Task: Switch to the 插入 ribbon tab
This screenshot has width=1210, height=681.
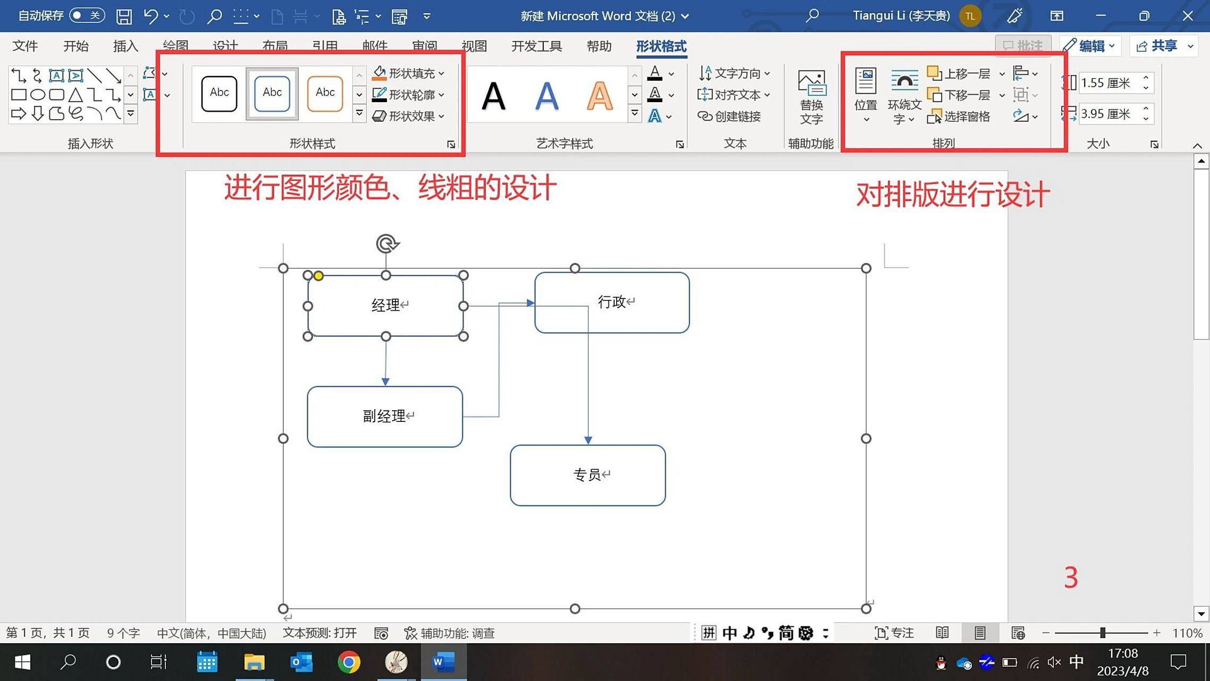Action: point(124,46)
────────────────────
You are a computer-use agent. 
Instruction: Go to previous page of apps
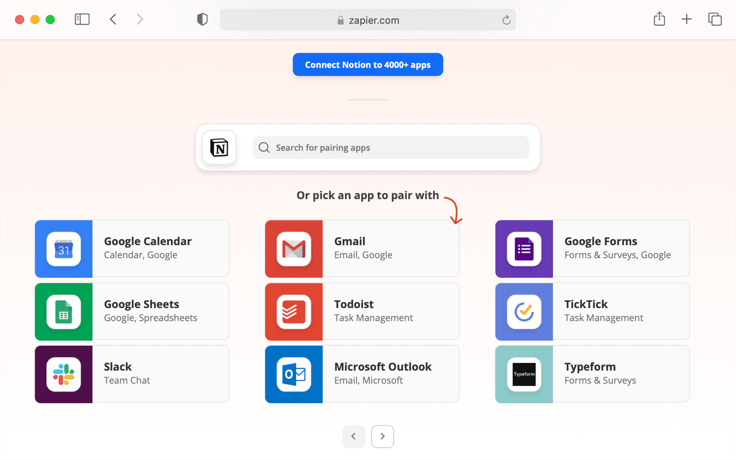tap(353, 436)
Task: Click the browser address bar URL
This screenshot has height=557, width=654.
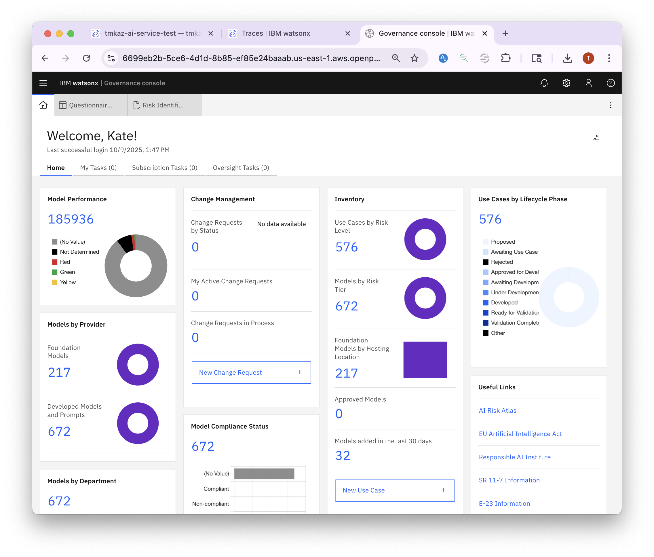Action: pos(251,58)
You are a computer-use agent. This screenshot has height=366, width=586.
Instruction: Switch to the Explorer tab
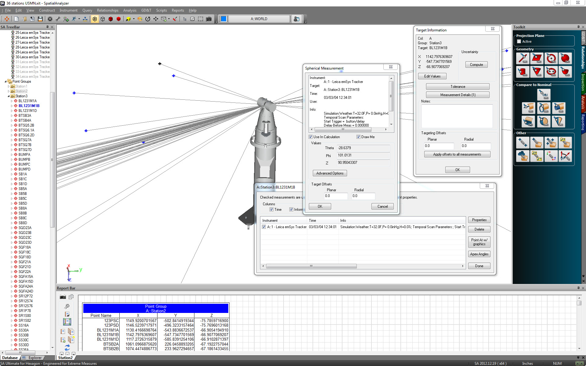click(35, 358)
────────────────────
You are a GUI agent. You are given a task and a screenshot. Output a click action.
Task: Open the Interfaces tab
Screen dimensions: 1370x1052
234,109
────────────────────
- Task description:
Find how many lines of the listing include the string "agent" and give that number, nothing else.

- Response:
3